- Enunciado de la tarea
Extrae completo, por favor, el texto sobre la vocación literaria que aparece más abajo, sin cambiar una sola palabra.

═════ Fragmento del documento ═════

La divina invalidez de ser poeta – J. Barish
Cuando tenía 16 años sabía que quería estudiar literatura, no estaba preparada para decirlo en voz alta, tenía el peso de la familia que buscaba que estudie algo “productivo” y, más que nada, “rentable”. Así que opté por derecho, creyendo que llenaría mis planes, expectativas y sueños.
Antes de los tres meses en la universidad, me encontré posponiendo las horas de estudio por lecturas recreativas. Una tarde que iba a la universidad a dar una prueba de Fundamentos del derecho, decidí dar una última leída a mis apuntes, abrí la mochila y me encontré (no al azar, cargo libros hasta cuando voy de fiesta) con los Cuentos completos de Cortázar. Leía dos líneas sobre derecho y pensaba en los cuentos, había empezado “Autopista del sur”, y no podía sacarme de la cabeza a la muchacha del Dauphine, en cómo distribuirán las provisiones, en cuánto tiempo se quedarían atrapados, en qué harían durante la espera, y luego regresaba a para qué el derecho, qué busca, qué intenta, pero mi cerebro no le encontraba utilidad, que era una forma de decirme que probablemente en mi vida no la tenía, así que decidí, en menos de un segundo, que me interesaba más el hombre del 203, Taunus y el 404, que el derecho y la sociedad civil; guardé mis notas y saqué los cuentos. Me bajé del bus leyendo (siempre he sido buena en caminar mientras leo), y llegué al aula donde debía dar la prueba sin pensar mucho, me senté mientras leía sobre cómo la mujer del soldado y del 203 se hacían cargo de los dos niños.

═════ Datos proporcionados ═════

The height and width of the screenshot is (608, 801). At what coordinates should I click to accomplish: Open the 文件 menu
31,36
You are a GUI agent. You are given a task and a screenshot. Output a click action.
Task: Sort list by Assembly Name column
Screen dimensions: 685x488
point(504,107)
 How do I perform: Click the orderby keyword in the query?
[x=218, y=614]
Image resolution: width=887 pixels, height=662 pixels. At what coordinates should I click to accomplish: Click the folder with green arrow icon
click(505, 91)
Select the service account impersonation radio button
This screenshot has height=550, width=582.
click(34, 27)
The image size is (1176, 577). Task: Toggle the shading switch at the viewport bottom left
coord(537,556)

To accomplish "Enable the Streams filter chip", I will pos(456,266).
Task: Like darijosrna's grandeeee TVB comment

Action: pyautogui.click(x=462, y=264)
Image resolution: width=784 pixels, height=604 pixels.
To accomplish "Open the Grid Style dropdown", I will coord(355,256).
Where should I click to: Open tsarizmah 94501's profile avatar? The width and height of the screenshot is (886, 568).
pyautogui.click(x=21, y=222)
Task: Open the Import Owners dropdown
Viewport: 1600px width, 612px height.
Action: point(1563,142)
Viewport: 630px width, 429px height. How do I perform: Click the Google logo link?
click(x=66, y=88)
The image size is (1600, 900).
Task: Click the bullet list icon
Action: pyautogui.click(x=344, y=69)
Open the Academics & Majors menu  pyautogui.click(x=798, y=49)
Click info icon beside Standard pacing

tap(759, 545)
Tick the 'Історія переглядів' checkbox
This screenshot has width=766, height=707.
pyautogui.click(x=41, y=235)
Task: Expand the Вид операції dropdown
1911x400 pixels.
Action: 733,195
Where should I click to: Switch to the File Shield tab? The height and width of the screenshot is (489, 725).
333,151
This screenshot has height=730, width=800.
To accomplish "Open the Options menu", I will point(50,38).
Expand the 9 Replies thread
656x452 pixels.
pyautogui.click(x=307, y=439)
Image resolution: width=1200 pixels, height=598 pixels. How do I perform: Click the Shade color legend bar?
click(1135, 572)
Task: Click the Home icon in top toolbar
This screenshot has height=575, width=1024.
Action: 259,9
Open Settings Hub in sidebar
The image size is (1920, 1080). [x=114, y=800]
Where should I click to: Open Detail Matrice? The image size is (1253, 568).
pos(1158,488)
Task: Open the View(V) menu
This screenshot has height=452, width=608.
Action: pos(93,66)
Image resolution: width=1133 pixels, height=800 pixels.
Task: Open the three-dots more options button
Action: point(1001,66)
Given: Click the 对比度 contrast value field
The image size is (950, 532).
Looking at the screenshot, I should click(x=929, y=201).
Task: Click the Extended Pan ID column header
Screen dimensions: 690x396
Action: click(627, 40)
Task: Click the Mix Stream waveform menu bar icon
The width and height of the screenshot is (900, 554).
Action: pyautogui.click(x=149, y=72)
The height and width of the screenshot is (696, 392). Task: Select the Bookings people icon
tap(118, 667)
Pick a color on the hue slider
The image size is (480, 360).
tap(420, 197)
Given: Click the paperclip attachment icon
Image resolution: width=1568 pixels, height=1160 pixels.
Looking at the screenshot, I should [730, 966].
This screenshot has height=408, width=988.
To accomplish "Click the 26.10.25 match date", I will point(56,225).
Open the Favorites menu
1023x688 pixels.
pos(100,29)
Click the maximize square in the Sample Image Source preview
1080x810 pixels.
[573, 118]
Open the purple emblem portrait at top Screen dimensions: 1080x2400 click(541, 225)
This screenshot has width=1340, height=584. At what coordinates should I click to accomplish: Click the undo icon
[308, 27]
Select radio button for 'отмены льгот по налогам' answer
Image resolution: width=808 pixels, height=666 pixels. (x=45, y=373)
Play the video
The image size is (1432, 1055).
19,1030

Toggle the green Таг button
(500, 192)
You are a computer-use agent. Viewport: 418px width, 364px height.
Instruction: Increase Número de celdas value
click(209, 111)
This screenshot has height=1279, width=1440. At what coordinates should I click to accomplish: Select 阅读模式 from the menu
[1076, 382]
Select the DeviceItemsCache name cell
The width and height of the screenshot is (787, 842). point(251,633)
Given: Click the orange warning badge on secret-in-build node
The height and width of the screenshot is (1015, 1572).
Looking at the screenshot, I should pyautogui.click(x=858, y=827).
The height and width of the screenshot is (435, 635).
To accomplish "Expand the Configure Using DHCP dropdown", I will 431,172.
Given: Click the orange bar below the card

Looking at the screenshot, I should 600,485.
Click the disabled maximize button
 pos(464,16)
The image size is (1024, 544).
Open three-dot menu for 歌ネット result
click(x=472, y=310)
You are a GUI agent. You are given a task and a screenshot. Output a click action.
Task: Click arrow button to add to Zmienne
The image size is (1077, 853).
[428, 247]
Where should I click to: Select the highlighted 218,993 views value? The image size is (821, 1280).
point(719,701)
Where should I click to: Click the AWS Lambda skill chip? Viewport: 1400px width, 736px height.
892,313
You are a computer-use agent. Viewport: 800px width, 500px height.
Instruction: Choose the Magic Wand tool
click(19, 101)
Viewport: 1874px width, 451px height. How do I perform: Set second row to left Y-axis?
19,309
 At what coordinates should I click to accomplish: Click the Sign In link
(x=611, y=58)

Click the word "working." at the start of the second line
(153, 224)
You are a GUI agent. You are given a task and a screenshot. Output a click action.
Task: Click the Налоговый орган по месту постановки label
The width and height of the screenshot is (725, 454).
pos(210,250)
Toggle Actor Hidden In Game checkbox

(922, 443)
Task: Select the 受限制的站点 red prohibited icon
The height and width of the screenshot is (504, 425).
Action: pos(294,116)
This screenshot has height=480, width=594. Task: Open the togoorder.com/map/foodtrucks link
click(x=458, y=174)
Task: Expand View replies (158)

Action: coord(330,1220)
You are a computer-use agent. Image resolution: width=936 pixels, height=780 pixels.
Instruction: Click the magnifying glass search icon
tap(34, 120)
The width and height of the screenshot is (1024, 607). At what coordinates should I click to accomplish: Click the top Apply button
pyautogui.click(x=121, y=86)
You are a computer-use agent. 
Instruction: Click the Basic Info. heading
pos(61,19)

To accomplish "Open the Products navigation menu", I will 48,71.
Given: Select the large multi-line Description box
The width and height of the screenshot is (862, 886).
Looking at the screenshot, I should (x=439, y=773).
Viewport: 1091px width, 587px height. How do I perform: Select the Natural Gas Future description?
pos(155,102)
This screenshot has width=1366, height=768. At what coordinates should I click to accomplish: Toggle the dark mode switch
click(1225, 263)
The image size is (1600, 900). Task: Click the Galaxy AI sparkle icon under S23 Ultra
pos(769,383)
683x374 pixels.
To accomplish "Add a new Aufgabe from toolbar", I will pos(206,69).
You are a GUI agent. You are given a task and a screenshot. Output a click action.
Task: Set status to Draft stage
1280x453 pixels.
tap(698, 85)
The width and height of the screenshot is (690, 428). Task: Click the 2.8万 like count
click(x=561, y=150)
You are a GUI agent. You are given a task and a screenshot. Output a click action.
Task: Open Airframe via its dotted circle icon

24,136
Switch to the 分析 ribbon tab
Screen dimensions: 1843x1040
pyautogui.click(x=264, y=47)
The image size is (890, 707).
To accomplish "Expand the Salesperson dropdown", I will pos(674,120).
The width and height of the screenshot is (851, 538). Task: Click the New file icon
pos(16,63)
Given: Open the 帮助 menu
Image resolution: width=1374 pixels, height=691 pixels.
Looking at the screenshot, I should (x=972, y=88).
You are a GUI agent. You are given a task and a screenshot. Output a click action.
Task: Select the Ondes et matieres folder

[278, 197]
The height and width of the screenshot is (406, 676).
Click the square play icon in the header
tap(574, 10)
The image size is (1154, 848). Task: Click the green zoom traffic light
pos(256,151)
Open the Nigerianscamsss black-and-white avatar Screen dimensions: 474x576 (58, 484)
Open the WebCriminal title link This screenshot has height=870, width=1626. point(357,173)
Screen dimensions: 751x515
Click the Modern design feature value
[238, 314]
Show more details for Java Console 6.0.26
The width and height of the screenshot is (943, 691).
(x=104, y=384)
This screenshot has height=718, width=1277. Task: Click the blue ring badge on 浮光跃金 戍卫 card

═════

- Ejercicio resuelto
La divina invalidez de ser poeta – J. Barish
Cuando tenía 16 años sabía que quería estudiar literatura, no estaba preparada para decirlo en voz alta, tenía el peso de la familia que buscaba que estudie algo “productivo” y, más que nada, “rentable”. Así que opté por derecho, creyendo que llenaría mis planes, expectativas y sueños.
Antes de los tres meses en la universidad, me encontré posponiendo las horas de estudio por lecturas recreativas. Una tarde que iba a la universidad a dar una prueba de Fundamentos del derecho, decidí dar una última leída a mis apuntes, abrí la mochila y me encontré (no al azar, cargo libros hasta cuando voy de fiesta) con los Cuentos completos de Cortázar. Leía dos líneas sobre derecho y pensaba en los cuentos, había empezado “Autopista del sur”, y no podía sacarme de la cabeza a la muchacha del Dauphine, en cómo distribuirán las provisiones, en cuánto tiempo se quedarían atrapados, en qué harían durante la espera, y luego regresaba a para qué el derecho, qué busca, qué intenta, pero mi cerebro no le encontraba utilidad, que era una forma de decirme que probablemente en mi vida no la tenía, así que decidí, en menos de un segundo, que me interesaba más el hombre del 203, Taunus y el 404, que el derecho y la sociedad civil; guardé mis notas y saqué los cuentos. Me bajé del bus leyendo (siempre he sido buena en caminar mientras leo), y llegué al aula donde debía dar la prueba sin pensar mucho, me senté mientras leía sobre cómo la mujer del soldado y del 203 se hacían cargo de los dos niños.